Berdasarkan pemeriksaan lebih lanjut didapati bahwa kadar leukosit (sel darah putih) GPN mencapai 26.600 milimeter kubik.
"Hasil rekam medis RSUD Kota Madiun juga menyatakan pemeriksaan fisik normal tidak ada tanda kekerasan," ungkapnya.
"Yang menyatakan ahli kedokteran. Polisi menyimpulkan tidak ada petunjuk yang mengarah kekerasan fisik terhadap GPN. Dipastikan meninggal karena sakit," tandas Sujarno. (ggi/her)

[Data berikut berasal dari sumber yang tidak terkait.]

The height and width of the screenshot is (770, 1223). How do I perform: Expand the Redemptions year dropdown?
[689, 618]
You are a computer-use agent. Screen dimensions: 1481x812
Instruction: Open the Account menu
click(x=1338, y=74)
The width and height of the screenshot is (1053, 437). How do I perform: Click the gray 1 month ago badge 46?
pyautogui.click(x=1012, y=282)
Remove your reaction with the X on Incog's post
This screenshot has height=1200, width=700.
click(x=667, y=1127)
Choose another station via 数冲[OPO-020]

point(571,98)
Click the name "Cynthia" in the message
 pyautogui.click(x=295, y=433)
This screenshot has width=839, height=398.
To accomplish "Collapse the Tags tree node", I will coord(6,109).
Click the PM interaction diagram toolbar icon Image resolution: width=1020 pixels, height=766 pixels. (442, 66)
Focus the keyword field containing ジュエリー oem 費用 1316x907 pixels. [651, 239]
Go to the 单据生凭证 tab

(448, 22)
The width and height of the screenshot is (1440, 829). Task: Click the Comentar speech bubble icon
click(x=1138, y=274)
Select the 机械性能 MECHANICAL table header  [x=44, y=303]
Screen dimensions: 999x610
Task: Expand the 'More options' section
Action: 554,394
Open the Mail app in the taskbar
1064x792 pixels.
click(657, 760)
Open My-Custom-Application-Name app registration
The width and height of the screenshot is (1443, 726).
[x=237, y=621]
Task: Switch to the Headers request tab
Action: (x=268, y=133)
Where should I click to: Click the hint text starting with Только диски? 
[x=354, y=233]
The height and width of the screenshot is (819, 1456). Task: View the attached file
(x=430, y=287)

Timeline Masalah Kematian Siswi SMAN 3 Taruna Angkasa Madiun
- Senin (3/6) – Jumat (7/6): GPN dikabarkan masih tampak sehat dan mengikuti sejumlah kegiatan di sekolah.
- Sabtu (8/6): GPN dilaporkan mengalami demam dan pusing.
- Sabtu (8/6): Pengasuh membawa GPN ke ruang UKS SMAN 3 Taruna Angkasa Madiun.
- Sabtu (8/6): Pihak sekolah membawa GPN ke RSUD Kota Madiun untuk mendapatkan perawatan intensif karena kondisinya drop.
- Minggu (9/6): Pihak keluarga membawa pulang GPN, karena kondisinya diduga sudah membaik.
- Senin (10/6): GPN dilaporkan kembali kambuh. Dia diinformasikan sempat muntah-muntah. Kemudian, pihak keluarga membawanya ke RS Geneng dan dirujuk ke RSUD Widodo Ngawi keesokan harinya (11/6).
- Selasa (12/6): GPN dilaporkan meninggal dunia dengan hasil rekam medis mengalami infeksi paru-paru dan otak.
- Rabu (13/6): Kabar penyebab kematian GPN karena dugaan mengalami kekerasan fisik menyebar luas di media sosial.
- Selasa (25/6): Pihak SMAN 3 Taruna Angkasa Madiun angkat bicara terkait penyebab kematian GPN.
- Kamis (26/6): Satreskrim Polres Madiun Kota menunjukkan bukti hasil rekam medis GPN.